With details such as negotiating land leases with the Bureau of Land Management underway, it is anticipated that the end of 2020 will present the “shovel ready” phase. Manpower to operate those shovels will not offer a challenge as Imperial County has the highest unemployment rate and lowest wage level in the state. The Global Climate Solutions Act in the Senate and Trillion Tree Act in the House of Representatives are two pieces of recent legislation illustrating commitment from U.S. government leadership to finding natural solutions for a Green Jobs Stimulus Program that would aid in financing the labor pool for creating a bamboo industry in America.
Corporate America is also primed. Mr. Cruver received a call recently from the CEO of a major American consumer goods company who was facing community protests as a result his company’s production of unsustainable cotton. “What about bamboo?” asked the CEO.

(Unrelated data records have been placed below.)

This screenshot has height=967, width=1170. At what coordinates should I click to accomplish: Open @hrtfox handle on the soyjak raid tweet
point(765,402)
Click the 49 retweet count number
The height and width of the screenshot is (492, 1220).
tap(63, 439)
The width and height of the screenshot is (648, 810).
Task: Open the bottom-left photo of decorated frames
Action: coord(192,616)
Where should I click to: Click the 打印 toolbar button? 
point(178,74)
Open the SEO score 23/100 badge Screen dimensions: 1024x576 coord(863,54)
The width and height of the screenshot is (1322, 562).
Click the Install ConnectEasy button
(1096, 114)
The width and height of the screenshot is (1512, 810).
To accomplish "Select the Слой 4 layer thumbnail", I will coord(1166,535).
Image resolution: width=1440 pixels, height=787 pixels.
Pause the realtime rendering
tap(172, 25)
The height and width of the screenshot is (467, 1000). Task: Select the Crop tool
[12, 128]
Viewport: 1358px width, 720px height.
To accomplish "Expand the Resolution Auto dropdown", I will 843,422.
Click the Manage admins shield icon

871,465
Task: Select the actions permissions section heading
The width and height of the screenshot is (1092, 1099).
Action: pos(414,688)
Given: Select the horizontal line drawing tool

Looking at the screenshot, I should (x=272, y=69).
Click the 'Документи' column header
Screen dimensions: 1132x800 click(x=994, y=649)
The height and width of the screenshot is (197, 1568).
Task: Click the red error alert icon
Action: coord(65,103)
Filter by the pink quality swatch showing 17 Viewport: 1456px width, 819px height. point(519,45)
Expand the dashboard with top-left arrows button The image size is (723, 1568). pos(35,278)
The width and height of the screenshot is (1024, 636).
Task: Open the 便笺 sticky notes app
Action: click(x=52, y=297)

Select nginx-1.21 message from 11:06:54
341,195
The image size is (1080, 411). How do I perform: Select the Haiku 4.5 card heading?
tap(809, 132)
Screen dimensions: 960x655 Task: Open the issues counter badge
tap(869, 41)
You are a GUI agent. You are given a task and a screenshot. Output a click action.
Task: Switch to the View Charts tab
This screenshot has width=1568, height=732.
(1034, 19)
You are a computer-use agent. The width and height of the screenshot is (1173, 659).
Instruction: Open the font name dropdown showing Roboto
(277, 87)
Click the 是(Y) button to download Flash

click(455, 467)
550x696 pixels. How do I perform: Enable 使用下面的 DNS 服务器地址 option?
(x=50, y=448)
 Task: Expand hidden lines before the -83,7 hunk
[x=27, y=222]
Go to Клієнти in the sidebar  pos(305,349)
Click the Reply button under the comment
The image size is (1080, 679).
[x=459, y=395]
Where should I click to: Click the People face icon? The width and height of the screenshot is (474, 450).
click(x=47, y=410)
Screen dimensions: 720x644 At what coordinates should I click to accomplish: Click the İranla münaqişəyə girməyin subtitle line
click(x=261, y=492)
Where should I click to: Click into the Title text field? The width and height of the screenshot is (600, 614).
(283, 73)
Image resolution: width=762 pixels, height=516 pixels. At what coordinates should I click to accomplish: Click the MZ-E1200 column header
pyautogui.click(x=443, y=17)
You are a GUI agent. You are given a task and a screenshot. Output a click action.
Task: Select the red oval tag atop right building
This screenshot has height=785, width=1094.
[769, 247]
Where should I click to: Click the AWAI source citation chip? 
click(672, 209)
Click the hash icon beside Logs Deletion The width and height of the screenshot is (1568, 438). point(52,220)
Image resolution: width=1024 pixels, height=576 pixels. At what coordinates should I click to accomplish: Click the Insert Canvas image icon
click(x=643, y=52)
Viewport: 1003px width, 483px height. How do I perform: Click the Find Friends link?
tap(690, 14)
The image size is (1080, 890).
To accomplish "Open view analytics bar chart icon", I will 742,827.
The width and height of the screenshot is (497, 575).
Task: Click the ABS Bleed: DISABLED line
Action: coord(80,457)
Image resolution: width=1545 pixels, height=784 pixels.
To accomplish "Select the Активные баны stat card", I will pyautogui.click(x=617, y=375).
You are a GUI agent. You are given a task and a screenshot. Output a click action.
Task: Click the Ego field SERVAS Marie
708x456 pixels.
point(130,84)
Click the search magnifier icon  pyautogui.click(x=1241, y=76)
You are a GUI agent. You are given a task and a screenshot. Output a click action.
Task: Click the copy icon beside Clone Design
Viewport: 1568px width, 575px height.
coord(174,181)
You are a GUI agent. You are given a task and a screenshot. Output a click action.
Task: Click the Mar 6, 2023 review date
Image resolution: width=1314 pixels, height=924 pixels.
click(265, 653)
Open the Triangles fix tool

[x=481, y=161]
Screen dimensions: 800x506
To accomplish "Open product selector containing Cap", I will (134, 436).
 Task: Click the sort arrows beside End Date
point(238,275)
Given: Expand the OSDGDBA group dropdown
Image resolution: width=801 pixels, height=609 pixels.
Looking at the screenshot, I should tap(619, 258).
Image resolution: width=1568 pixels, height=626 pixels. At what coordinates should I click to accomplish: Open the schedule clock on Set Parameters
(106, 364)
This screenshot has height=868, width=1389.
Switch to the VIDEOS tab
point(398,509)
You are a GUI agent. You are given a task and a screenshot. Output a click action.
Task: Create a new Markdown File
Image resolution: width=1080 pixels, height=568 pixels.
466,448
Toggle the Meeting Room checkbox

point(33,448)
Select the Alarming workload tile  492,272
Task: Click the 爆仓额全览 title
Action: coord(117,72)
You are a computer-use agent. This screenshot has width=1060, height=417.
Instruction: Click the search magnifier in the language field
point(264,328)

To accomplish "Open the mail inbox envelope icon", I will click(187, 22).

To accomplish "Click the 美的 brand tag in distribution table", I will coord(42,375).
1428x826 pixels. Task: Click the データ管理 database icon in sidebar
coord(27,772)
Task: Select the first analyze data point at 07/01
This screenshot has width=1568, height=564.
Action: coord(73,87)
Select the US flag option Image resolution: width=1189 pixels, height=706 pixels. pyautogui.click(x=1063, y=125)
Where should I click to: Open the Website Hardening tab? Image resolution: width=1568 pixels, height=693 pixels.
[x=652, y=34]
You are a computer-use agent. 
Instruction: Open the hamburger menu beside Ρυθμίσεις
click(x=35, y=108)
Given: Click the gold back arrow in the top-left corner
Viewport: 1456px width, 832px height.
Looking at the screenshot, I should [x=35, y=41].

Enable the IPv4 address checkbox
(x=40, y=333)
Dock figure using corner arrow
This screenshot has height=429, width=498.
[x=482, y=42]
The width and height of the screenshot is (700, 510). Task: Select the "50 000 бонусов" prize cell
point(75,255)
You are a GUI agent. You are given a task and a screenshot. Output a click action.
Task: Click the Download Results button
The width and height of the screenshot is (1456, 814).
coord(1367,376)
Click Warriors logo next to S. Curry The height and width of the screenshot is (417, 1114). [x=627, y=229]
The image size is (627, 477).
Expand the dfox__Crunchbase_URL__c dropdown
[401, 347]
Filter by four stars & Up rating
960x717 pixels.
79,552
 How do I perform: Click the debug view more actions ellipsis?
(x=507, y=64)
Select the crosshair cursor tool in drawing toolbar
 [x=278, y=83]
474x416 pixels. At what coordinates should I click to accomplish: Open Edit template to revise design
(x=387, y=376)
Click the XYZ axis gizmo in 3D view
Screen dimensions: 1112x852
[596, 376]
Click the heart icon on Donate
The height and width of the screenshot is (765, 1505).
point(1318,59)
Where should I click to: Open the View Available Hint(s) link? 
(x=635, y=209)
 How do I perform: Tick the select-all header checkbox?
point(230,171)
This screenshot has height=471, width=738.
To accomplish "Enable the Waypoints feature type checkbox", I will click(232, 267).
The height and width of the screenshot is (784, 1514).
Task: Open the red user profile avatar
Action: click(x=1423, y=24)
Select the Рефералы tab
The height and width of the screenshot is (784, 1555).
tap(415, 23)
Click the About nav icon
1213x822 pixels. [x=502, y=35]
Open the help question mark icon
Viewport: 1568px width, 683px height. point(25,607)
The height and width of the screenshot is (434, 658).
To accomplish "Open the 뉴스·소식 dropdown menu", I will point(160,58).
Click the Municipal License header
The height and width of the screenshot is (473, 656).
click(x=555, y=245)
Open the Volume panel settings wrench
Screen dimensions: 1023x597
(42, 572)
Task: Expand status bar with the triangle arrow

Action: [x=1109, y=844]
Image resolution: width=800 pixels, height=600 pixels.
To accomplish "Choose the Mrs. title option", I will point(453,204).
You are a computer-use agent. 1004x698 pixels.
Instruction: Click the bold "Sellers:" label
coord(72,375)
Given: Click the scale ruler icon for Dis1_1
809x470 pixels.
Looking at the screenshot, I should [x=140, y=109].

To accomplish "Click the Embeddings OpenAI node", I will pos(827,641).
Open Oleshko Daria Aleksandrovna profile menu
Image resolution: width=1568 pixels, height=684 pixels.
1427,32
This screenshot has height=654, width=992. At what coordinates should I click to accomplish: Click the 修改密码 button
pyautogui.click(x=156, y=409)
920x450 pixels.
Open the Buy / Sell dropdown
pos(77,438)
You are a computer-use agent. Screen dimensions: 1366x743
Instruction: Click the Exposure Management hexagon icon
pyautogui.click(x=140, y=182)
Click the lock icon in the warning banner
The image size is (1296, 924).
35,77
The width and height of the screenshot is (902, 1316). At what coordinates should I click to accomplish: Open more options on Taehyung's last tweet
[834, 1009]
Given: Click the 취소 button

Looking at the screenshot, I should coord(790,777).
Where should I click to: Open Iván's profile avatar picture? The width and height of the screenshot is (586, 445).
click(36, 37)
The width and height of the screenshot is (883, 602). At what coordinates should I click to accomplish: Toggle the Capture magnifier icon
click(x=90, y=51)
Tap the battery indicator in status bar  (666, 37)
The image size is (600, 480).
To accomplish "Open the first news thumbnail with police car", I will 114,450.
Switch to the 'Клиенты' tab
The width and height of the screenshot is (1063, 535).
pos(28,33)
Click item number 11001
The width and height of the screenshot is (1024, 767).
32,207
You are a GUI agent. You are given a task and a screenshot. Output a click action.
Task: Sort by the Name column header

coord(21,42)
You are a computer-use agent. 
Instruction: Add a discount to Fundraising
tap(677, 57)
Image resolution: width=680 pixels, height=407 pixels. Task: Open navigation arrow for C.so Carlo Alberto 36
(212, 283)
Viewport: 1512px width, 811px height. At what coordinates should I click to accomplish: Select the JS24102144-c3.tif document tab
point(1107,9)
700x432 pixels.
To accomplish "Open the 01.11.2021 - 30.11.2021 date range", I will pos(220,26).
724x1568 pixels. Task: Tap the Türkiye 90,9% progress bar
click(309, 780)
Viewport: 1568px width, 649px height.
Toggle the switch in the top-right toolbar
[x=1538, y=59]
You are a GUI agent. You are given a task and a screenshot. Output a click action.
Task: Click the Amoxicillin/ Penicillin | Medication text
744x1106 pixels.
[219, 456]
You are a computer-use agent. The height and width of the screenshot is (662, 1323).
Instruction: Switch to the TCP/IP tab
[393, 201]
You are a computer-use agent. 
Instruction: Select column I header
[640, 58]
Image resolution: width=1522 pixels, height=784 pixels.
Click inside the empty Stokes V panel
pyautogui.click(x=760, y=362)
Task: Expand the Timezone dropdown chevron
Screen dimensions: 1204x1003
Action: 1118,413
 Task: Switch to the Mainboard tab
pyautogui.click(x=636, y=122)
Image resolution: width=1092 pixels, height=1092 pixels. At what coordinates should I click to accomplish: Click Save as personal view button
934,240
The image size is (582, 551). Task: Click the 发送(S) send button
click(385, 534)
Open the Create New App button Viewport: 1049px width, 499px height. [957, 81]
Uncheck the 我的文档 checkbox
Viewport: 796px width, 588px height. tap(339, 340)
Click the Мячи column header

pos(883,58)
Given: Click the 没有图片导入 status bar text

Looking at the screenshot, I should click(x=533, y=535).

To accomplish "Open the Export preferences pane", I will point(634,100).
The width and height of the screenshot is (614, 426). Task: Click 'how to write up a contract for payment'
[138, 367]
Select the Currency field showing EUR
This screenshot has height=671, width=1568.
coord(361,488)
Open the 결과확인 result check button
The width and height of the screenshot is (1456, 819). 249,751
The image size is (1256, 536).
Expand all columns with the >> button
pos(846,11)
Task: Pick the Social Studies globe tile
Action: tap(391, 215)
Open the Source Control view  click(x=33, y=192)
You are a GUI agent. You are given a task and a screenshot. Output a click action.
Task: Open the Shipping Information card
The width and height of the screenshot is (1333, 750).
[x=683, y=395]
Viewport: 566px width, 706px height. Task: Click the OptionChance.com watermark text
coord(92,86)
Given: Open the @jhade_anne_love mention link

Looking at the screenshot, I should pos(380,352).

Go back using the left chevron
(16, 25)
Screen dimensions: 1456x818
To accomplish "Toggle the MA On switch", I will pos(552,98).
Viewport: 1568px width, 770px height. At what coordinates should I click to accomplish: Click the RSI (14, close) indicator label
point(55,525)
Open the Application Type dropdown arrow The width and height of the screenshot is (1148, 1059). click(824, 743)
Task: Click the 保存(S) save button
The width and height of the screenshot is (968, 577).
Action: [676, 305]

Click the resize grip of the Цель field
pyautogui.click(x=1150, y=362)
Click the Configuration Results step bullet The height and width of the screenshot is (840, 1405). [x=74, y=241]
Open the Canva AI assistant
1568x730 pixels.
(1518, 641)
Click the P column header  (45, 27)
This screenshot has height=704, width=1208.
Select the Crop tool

“Bamboo grows extremely fast in the desert environment thriving on sunshine and high temperatures. It is documented to grow as fast as 47.6 inches in a 24-hour period and reaching over 100 feet in height. Bamboo absorbs four times the CO2 and releases 35% more oxygen than hardwood trees,” notes the Regenbiomass website.

Another bamboo by-product is bioethanol for booze. Mr. Cruver’s twin children are heading up “Drink to Save the Planet,” a campaign promoting vodka and gin distilled from regenerative bamboo grown on desert lands.
Utilizing the good fortune of his age (he’s over 65), Mr. Cruver is able to advance his seven provisional patents to be approved within one year by the USPTO. By that time he may also be channeling his energies to include other renewable bioremediation crops such as Paulownia, the fastest growing tree in the world and Salicornia, the “salt-loving plant.”